Despite their great vulnerability, internally displaced and migrant children and their specific educational needs are often left out of national educational policies and humanitarian response plans. Comprehensive information on their education is difficult to come by, as assessments of their needs are rare and do not follow standard approaches, thus making it difficult to identify trends across time and contexts. Data on internal displacement are rarely able to reflect the specific barriers to education, which will vary by context; a child’s age, gender or disability status; and a family’s income, educational level and other sociodemographic characteristics. These challenges are often compounded by fears displaced and migrant communities have with sharing information with governments if legal protections for their status and protection are not well established. (unicef)
Ensuring access to national education systems for internally displaced children is vital, provided it is safe to do so. The reflexive responses of governments to crises, and in many cases the humanitarian actors supporting governments, however, often include offering education outside the formal system. Governments have an obligation to provide equal access to education for internally displaced children, and there is growing consensus that informal schooling is not a sustainable solution. (unicef)

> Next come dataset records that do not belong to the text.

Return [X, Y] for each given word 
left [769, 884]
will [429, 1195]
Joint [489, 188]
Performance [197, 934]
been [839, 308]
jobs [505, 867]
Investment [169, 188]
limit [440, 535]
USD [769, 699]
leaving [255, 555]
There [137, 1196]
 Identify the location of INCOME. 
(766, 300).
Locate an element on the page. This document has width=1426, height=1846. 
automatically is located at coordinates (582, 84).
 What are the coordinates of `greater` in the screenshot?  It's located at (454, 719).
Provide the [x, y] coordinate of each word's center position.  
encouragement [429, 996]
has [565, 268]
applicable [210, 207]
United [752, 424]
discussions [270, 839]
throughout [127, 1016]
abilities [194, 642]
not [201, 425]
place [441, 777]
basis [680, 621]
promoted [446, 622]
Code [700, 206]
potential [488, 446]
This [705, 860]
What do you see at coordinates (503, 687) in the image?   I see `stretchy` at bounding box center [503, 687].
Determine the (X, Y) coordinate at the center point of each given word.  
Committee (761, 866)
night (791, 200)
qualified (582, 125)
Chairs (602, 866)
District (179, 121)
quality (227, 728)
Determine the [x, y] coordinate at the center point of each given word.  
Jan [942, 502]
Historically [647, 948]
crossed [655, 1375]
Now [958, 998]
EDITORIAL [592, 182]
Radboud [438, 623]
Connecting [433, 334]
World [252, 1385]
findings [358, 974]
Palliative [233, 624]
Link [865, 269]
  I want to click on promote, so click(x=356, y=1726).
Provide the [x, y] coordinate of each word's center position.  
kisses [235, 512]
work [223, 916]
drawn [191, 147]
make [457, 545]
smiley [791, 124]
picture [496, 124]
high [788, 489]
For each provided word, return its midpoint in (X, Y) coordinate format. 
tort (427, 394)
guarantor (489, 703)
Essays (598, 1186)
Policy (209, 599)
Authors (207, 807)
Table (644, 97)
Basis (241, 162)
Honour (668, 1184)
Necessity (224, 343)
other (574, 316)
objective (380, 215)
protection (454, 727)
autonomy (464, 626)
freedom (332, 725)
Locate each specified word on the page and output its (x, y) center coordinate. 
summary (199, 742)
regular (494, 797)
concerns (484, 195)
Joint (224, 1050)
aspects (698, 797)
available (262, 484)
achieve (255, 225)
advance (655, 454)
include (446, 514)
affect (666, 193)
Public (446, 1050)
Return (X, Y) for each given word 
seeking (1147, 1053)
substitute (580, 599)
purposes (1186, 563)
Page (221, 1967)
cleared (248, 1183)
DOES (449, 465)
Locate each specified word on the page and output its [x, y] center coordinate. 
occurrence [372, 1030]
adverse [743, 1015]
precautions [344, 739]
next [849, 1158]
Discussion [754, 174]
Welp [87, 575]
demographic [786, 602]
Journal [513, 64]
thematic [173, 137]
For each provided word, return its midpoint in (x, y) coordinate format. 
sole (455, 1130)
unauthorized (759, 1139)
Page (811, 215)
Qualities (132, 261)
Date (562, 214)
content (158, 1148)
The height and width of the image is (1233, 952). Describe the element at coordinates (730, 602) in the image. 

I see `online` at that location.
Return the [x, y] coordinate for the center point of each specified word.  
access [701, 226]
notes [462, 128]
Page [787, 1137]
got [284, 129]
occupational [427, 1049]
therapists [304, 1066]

The troubles in the South and North-West which started in 2016 considerably increased the number of internally displaced Cameroonians in the neighbouring French-speaking zones of the West and the Littoral Regions. In the refugee camps or in the invaded zones, class sizes have simply become unmanageable with many of them rising from simple to double or triple. Teachers who were trained to teach around 50 to 100 students per class have suddenly found themselves managing 150 – 200 learners in some classes without any preparation. Among the learners of the same class, some have abandoned school for two to three years. Those learners thus need a special pedagogy. This paper aims to propose some pedagogical solutions to such classes.